TASK OBJECTIVE:
Lines in which "will" appears should be pulled from the data below.

Stored records:
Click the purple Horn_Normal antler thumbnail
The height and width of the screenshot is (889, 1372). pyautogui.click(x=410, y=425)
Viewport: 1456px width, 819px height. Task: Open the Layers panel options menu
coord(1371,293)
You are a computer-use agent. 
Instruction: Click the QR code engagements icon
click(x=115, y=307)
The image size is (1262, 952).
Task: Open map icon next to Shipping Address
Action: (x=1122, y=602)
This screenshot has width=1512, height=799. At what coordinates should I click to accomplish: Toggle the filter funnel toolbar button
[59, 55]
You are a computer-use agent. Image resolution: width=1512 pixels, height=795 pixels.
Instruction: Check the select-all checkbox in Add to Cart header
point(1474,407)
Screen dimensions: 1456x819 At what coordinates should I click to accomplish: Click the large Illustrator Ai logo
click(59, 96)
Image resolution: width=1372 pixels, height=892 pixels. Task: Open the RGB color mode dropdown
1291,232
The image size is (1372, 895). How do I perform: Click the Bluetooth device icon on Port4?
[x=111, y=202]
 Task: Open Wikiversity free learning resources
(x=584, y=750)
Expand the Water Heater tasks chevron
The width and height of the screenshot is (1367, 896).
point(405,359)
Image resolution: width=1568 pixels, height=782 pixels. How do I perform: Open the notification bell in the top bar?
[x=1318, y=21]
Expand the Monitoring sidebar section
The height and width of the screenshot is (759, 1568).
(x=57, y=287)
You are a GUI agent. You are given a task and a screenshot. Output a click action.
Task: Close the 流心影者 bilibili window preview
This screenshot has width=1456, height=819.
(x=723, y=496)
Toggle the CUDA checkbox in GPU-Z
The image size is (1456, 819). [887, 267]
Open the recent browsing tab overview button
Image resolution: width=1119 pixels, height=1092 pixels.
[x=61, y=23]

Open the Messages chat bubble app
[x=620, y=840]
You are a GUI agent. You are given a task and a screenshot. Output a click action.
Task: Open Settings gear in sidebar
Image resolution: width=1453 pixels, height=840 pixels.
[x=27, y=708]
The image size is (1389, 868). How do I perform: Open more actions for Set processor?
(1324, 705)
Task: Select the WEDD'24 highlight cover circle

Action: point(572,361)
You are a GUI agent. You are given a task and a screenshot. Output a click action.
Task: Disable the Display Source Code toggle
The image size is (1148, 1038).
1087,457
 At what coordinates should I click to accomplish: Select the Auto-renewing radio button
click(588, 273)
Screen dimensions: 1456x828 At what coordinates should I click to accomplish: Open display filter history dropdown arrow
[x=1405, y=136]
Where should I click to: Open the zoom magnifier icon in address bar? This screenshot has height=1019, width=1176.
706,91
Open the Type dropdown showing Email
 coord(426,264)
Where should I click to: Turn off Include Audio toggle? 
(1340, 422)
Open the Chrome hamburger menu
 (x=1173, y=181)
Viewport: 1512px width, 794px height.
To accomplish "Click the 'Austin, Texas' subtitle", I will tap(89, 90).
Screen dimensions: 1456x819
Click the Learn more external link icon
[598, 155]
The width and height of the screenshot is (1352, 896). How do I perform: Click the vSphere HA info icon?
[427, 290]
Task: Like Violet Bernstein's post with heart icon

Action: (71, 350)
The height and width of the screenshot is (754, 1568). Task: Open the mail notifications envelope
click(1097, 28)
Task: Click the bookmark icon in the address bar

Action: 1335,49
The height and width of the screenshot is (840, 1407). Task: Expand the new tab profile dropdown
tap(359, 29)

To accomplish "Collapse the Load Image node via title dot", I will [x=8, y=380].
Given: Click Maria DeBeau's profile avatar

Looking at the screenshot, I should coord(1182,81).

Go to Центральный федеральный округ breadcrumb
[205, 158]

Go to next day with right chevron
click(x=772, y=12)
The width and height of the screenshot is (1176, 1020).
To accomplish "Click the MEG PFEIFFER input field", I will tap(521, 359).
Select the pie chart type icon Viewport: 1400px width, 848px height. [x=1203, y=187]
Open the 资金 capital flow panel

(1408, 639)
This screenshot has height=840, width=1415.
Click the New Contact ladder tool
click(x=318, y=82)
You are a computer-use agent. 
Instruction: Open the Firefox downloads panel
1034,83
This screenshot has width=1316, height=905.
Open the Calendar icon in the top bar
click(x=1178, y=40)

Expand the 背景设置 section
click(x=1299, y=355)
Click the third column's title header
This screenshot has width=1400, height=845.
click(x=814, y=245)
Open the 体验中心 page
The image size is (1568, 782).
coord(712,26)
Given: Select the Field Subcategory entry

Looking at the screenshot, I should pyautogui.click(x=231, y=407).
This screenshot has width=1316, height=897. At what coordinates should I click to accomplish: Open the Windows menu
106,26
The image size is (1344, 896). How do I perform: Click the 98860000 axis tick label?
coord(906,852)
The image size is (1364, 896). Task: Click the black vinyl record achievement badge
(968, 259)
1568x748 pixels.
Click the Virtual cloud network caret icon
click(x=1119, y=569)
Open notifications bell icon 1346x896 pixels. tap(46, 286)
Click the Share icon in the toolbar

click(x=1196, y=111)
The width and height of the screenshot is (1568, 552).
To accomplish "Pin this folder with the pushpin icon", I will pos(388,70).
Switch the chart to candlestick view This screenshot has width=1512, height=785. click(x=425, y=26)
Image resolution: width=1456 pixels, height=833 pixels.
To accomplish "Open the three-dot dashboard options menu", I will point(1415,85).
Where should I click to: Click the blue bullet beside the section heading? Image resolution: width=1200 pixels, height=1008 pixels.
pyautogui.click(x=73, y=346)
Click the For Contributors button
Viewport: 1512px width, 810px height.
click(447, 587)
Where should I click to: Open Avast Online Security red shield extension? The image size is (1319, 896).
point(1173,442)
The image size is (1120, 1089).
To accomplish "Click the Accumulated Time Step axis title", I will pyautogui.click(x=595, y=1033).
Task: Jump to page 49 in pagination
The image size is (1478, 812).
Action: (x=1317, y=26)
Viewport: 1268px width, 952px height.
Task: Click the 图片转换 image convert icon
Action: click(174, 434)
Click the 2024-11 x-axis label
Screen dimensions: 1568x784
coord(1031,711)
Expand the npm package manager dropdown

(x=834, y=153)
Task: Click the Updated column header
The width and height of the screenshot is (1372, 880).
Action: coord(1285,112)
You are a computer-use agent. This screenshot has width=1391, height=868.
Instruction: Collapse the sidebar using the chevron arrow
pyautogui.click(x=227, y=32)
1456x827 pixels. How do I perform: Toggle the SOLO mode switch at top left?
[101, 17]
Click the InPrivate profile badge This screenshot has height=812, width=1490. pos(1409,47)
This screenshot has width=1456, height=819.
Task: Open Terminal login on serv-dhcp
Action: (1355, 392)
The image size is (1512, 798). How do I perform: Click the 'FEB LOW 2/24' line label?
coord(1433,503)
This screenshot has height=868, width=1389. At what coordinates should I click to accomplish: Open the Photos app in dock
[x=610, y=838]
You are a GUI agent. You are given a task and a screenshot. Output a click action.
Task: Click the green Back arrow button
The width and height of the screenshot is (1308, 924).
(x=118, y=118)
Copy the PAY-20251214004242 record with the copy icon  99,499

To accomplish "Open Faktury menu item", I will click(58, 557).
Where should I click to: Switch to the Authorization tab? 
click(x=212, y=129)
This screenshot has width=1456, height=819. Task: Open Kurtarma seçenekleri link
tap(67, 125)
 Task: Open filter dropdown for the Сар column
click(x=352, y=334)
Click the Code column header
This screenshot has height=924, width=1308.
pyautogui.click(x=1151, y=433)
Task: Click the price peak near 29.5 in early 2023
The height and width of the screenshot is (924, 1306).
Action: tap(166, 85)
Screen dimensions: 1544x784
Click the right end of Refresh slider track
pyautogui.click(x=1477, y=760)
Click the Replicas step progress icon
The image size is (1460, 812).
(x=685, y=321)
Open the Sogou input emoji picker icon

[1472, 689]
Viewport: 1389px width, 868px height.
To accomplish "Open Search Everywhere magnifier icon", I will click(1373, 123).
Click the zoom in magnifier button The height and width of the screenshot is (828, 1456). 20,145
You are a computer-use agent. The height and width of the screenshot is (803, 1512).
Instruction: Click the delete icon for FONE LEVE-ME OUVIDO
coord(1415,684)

WRITTEN SOLUTION:
To accomplish "Click the 'Austin, Texas' subtitle", I will tap(89, 90).
To accomplish "Collapse the Load Image node via title dot", I will [x=8, y=380].
To accomplish "Click the MEG PFEIFFER input field", I will tap(521, 359).
To accomplish "Pin this folder with the pushpin icon", I will pos(388,70).
To accomplish "Open the three-dot dashboard options menu", I will point(1415,85).
To accomplish "Click the Accumulated Time Step axis title", I will pyautogui.click(x=595, y=1033).
To accomplish "Open Faktury menu item", I will click(58, 557).
To accomplish "Open Search Everywhere magnifier icon", I will click(1373, 123).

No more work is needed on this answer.